Provided records below:

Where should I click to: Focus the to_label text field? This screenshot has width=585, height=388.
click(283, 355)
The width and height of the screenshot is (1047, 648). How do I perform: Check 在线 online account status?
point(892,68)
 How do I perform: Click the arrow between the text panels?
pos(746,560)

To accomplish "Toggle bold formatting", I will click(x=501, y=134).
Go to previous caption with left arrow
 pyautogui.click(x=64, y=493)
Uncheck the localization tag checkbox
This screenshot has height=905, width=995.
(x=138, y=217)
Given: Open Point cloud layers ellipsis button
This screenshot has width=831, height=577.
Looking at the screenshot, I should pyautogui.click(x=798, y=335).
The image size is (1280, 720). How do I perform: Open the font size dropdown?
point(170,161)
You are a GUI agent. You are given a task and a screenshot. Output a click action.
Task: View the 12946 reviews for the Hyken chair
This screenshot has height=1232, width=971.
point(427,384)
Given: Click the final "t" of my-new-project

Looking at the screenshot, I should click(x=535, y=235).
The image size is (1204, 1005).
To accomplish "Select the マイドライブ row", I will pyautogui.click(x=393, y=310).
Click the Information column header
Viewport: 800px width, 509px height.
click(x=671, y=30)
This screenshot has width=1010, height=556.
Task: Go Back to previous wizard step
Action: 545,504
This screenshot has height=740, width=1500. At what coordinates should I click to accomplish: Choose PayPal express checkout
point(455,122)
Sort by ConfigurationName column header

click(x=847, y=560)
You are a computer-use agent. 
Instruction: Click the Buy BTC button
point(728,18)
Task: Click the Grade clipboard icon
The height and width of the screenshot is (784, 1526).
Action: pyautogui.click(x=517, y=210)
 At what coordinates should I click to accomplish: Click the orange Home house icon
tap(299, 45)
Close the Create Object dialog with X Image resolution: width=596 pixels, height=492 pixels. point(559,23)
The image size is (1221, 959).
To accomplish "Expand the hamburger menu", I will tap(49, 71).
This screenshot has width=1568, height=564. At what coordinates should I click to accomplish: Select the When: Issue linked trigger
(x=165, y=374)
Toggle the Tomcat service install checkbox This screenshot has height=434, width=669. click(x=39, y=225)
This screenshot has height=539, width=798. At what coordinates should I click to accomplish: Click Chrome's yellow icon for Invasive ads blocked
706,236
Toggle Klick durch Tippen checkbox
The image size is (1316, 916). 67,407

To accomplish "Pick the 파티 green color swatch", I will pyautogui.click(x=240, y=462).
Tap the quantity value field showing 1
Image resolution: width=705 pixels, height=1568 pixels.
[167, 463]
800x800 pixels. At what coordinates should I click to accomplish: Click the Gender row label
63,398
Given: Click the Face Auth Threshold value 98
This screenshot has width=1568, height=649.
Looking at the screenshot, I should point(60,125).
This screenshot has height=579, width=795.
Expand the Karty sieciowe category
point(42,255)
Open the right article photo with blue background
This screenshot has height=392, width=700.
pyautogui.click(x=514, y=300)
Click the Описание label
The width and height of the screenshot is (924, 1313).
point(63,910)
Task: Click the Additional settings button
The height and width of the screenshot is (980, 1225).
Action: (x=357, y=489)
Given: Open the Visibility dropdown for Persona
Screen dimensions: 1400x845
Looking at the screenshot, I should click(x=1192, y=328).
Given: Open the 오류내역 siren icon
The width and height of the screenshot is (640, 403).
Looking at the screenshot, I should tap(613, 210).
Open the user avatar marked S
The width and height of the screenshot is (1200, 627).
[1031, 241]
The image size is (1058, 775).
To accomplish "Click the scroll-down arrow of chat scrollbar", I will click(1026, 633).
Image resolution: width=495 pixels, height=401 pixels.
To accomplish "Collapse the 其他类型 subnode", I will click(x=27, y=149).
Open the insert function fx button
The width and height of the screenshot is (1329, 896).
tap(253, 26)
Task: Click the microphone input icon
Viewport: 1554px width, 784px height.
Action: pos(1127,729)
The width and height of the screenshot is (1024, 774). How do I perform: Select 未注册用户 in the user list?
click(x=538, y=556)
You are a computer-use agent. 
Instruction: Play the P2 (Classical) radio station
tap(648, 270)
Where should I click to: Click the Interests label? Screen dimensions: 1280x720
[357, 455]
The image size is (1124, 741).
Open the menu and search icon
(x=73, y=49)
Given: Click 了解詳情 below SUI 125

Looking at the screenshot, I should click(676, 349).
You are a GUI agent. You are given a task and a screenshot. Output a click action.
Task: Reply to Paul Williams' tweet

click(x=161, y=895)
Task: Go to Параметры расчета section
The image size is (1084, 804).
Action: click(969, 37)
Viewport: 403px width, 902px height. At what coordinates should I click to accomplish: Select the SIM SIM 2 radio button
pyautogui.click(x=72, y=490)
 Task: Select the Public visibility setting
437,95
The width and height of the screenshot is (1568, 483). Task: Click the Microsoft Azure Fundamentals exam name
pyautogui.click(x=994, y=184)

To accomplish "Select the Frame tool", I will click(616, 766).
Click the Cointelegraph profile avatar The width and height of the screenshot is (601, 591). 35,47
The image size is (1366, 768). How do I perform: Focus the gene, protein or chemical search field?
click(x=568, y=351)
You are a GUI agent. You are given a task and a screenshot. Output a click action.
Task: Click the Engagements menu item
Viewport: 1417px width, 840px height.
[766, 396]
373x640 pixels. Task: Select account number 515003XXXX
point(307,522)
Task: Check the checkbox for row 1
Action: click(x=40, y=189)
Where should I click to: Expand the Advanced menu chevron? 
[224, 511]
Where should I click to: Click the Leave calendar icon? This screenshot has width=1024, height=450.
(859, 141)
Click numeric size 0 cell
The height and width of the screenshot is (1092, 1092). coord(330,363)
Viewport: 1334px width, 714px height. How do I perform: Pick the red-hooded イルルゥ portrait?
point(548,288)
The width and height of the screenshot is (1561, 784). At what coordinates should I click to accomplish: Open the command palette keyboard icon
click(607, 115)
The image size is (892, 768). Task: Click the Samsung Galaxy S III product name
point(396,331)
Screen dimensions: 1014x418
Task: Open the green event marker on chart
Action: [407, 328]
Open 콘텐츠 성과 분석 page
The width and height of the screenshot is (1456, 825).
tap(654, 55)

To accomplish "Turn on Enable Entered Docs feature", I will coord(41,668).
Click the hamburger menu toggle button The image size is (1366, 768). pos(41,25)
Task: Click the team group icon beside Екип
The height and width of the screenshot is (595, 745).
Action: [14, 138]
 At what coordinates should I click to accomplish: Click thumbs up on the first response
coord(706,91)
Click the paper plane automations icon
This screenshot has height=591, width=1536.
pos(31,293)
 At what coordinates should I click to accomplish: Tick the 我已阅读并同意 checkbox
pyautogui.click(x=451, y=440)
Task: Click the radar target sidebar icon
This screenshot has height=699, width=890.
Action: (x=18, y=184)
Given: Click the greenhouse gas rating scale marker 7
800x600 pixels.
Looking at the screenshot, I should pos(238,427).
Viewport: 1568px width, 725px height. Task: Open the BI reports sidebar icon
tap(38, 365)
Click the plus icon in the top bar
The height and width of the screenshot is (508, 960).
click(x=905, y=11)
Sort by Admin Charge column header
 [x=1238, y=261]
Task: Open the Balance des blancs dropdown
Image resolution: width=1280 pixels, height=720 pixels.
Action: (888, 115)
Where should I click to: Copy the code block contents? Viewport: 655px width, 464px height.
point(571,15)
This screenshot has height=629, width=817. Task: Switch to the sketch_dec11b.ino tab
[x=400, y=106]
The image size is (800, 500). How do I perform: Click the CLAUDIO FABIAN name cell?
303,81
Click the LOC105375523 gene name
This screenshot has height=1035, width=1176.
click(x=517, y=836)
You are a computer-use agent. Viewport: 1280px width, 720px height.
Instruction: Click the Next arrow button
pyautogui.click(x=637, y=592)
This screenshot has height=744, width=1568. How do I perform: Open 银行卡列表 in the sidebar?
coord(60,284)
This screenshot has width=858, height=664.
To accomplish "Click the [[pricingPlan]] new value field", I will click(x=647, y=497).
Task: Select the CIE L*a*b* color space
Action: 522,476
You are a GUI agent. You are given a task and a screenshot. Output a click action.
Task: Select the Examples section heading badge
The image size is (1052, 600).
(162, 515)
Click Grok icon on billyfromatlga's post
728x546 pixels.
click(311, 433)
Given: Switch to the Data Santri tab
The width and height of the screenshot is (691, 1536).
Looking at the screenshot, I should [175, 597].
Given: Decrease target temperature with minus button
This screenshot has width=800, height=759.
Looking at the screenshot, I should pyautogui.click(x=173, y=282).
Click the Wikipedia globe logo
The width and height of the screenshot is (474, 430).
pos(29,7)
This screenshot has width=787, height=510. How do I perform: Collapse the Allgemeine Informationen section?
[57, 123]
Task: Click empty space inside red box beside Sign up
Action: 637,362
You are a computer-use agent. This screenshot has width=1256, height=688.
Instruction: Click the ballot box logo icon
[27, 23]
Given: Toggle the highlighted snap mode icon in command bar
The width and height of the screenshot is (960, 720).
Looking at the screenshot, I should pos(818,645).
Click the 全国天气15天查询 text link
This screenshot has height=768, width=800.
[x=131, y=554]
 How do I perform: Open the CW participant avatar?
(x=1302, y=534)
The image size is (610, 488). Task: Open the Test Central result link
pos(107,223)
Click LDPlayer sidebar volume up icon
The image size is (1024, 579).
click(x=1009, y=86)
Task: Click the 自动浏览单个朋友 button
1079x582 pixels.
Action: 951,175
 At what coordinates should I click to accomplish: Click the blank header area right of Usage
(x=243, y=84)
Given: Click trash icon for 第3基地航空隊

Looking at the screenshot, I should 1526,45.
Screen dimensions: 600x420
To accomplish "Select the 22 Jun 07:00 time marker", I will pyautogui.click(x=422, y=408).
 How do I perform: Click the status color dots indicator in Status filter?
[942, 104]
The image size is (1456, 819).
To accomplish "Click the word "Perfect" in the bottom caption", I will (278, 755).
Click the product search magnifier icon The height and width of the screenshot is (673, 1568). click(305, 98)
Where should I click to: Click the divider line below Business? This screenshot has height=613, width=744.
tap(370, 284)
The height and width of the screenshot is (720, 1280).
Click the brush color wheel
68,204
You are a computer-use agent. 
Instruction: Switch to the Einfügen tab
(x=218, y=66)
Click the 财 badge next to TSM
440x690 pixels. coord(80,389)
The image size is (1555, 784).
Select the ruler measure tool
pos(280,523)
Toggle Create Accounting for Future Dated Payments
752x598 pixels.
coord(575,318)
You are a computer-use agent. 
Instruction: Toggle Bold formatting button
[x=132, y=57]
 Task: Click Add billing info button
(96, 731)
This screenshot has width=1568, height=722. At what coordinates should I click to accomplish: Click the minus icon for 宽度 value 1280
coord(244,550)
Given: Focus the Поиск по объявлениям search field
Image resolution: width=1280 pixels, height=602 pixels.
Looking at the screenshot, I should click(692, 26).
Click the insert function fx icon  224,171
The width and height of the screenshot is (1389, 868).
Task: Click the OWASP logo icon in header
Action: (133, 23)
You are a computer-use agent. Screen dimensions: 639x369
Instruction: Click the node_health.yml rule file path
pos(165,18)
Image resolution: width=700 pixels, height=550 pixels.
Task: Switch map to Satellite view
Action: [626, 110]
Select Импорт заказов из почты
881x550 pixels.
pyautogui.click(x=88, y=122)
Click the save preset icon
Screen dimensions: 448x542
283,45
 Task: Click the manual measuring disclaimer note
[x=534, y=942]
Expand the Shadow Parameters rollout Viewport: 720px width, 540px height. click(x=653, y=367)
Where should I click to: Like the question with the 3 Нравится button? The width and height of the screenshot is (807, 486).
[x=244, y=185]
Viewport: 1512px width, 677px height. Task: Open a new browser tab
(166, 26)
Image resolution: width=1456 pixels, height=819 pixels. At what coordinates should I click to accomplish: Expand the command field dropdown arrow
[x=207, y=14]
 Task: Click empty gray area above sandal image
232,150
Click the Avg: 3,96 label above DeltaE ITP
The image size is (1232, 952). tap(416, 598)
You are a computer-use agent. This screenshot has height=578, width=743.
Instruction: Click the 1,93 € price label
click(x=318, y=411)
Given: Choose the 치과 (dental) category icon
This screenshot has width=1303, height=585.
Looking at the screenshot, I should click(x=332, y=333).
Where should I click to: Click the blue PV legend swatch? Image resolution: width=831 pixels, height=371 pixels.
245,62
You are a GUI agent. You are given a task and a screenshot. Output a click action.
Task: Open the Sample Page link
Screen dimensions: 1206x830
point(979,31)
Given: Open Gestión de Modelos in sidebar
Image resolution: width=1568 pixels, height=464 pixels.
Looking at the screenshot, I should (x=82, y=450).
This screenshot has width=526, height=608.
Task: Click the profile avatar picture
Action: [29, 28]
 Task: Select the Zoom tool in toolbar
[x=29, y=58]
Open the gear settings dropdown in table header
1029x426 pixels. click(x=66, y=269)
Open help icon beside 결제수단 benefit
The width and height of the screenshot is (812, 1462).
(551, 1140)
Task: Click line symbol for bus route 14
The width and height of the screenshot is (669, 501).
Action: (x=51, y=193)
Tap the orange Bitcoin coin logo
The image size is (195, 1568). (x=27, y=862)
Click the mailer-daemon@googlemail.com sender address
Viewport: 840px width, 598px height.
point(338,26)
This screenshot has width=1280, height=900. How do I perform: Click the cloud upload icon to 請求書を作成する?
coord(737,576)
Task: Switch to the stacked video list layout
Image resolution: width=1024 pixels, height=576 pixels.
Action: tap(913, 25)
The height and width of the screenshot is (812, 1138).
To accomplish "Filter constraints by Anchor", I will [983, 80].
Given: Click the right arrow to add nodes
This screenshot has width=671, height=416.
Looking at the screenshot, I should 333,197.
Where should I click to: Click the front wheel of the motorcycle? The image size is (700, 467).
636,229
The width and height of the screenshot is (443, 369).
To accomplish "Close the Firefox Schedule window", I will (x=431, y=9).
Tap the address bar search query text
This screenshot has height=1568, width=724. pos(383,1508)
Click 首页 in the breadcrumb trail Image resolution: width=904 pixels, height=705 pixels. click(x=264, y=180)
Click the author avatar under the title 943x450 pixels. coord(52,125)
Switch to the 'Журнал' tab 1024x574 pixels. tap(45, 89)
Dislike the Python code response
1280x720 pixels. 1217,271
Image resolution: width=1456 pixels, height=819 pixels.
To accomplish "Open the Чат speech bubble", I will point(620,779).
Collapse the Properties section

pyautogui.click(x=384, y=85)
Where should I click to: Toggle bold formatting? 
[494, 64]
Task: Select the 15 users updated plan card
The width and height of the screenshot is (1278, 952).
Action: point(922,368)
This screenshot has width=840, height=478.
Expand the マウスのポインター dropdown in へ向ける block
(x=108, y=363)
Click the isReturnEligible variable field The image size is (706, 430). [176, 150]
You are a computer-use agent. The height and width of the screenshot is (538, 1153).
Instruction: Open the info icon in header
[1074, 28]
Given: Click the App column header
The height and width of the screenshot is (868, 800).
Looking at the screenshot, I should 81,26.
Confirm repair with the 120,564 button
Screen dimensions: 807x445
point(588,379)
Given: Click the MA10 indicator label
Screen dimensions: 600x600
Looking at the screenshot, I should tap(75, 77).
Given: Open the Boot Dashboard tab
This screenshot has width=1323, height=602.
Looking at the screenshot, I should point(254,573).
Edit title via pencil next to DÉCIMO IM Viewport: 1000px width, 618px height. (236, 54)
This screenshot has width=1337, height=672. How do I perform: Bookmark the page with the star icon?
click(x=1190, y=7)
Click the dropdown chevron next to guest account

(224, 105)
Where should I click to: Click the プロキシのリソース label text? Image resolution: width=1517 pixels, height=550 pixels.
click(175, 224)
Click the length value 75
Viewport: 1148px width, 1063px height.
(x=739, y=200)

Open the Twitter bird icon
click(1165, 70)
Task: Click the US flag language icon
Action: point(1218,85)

End of Provided records.

Exercise prompt: Only the lines above starting with the one with "The width and height of the screenshot is (443, 369)." and going through the one with "Click the author" are to be copied, word for word and with both ends kept.

Response below:
The width and height of the screenshot is (443, 369).
To accomplish "Close the Firefox Schedule window", I will (x=431, y=9).
Tap the address bar search query text
This screenshot has height=1568, width=724. pos(383,1508)
Click 首页 in the breadcrumb trail Image resolution: width=904 pixels, height=705 pixels. click(x=264, y=180)
Click the author avatar under the title 943x450 pixels. coord(52,125)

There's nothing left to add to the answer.